Tale principio, espresso in materia di comunicazione di irregolarità, oltre che di diffida di pagamento (cfr. Cass. n. 11471/2018), preavviso di iscrizione ipotecaria (cfr. Cass. n. 26129/2017), mancata risposta all’istanza per ottenere un maggior credito di imposta (cfr. 22497/2017), è stato altresì esteso anche a fattispecie, come quella in esame, di interpello disapplicativo di norme antielusive, in base alla richiamata interpretazione estensiva, consentita da una lettura nell’ottica costituzionale della tutela del contribuente (artt. 24 e 53 Cost.), e di buon andamento dell’amministrazione (art. 97 Cost.), ed in considerazione dell’allargamento della giurisdizione tributaria operato con la L. 28 dicembre 2001, n. 448.

Ne consegue che il contribuente ha la facoltà, non l’onere, di impugnare il diniego del Direttore Regionale delle Entrate di disapplicazione di norme antielusive D.P.R. 29 settembre 1973, n. 600, ex art. 37-bis, comma 8, atteso che lo stesso non è atto rientrante nelle tipologie elencate dal D.Lgs. n. 546 del 1992, art. 19, ma provvedimento con cui l’Amministrazione porta a conoscenza del contribuente, pur senza efficacia vincolante per questi, il proprio convincimento in ordine ad un determinato rapporto tributario (Cass. 2020 nr 2062; Cass. n. 24704 del 2019; Cass. n. 17010/12; in particolare, secondo Cass. n. 8663/11, il diniego disapplicativo è un atto definitivo in sede amministrativa e recettizio con immediata rilevanza esterna, da qualificarsi come un’ipotesi di diniego di agevolazione).

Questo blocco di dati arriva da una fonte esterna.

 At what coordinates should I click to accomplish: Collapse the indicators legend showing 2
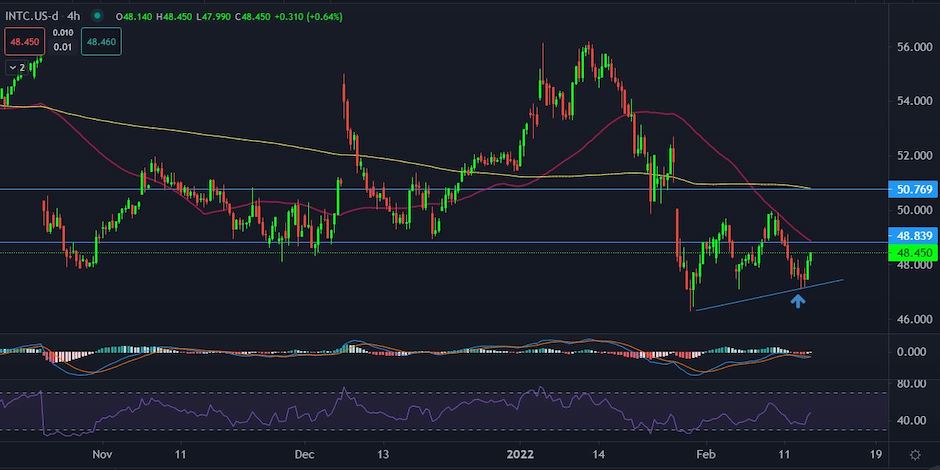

Tale principio regolatore (isolatamente disatteso da Cass. n. 5843/2012) si è consolidato nel diritto vivente (es. Cass. n. 20394/12, 335/14, 25281/15, 6200/15 e da ultimo, v. Cass. ord. n. 19962/17) sino ad essere stato ripreso anche in altri contesti fiscali (vedi, in motivazione, sez. un. nn. 7665/16, 19704/15, 12760/15, 649/15, 13451/14; cfr. ex plurimis: Cass. nn. 11397/17, 5723/16, n. 2616/15, 11922/14, 25916/13).” (Cass. 6/10/2017, n. 23469);

In questa vicenda tributaria, in coerenza con i principi giuridici appena esposti, ai quali il Collegio intende dare continuità, è chiaro che la società contribuente aveva un interesse qualificato (ai sensi dell’art. 100 c.p.c.), ad impugnare, in sede giudiziaria, il diniego di disapplicazione di norme antielusive, quale atto non meramente consultivo e, anzi, potenzialmente lesivo della sua sfera giuridica; e questo perchè – in un’ottica più generale – la risposta negativa del Direttore Regionale delle Entrate – a prescindere dalle ragioni addotte – è diretta a incidere sulla condotta del soggetto istante, in ordine alla dichiarazione dei redditi, in relazione alla quale l’istanza è stata inoltrata.

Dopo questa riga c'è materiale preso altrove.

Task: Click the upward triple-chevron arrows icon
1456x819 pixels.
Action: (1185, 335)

Corretta deve ritenersi la pronuncia impugnata che pertanto si sottrae alla critica che le è stata mossa dalla ricorrente.

Con riguardo al secondo aspetto se ne deve rilevare l’inammissibilità.

Il vizio dedotto anche se prospettato in termini di violazione di legge, si risolve in una censura di merito, inammissibile in questa sede, con la quale si chiede al giudice di legittimità di sostituirsi al giudice di merito nell’apprezzamento della rilevanza probatoria degli indizi da esso scrutinati.

Nella specie la CTR, ha ritenuto, con valutazione in fatto insindacabile in sede di legittimità che la società avesse documentato la definitività inesigibilità del credito l’attraverso l’articolato esercizio di azioni giudiziarie per il recupero dello stesso che si sono concluse negativamente per l’assenza di beni e somme presso il debitore Duesse s.r.l. per una situazione di insolvenza.

In conclusione, il ricorso deve essere rigettato.

Le spese di legittimità vanno secondo il principio della soccombenza poste a carico della ricorrente.

PQM

La Corte rigetta il ricorso; condanna la ricorrente al pagamento delle spese di legittimità liquidate in complessivi Euro 4000,00 oltre accessori di legge ed al 15% per spese generali.

Così deciso in Roma, il 24 settembre 2020.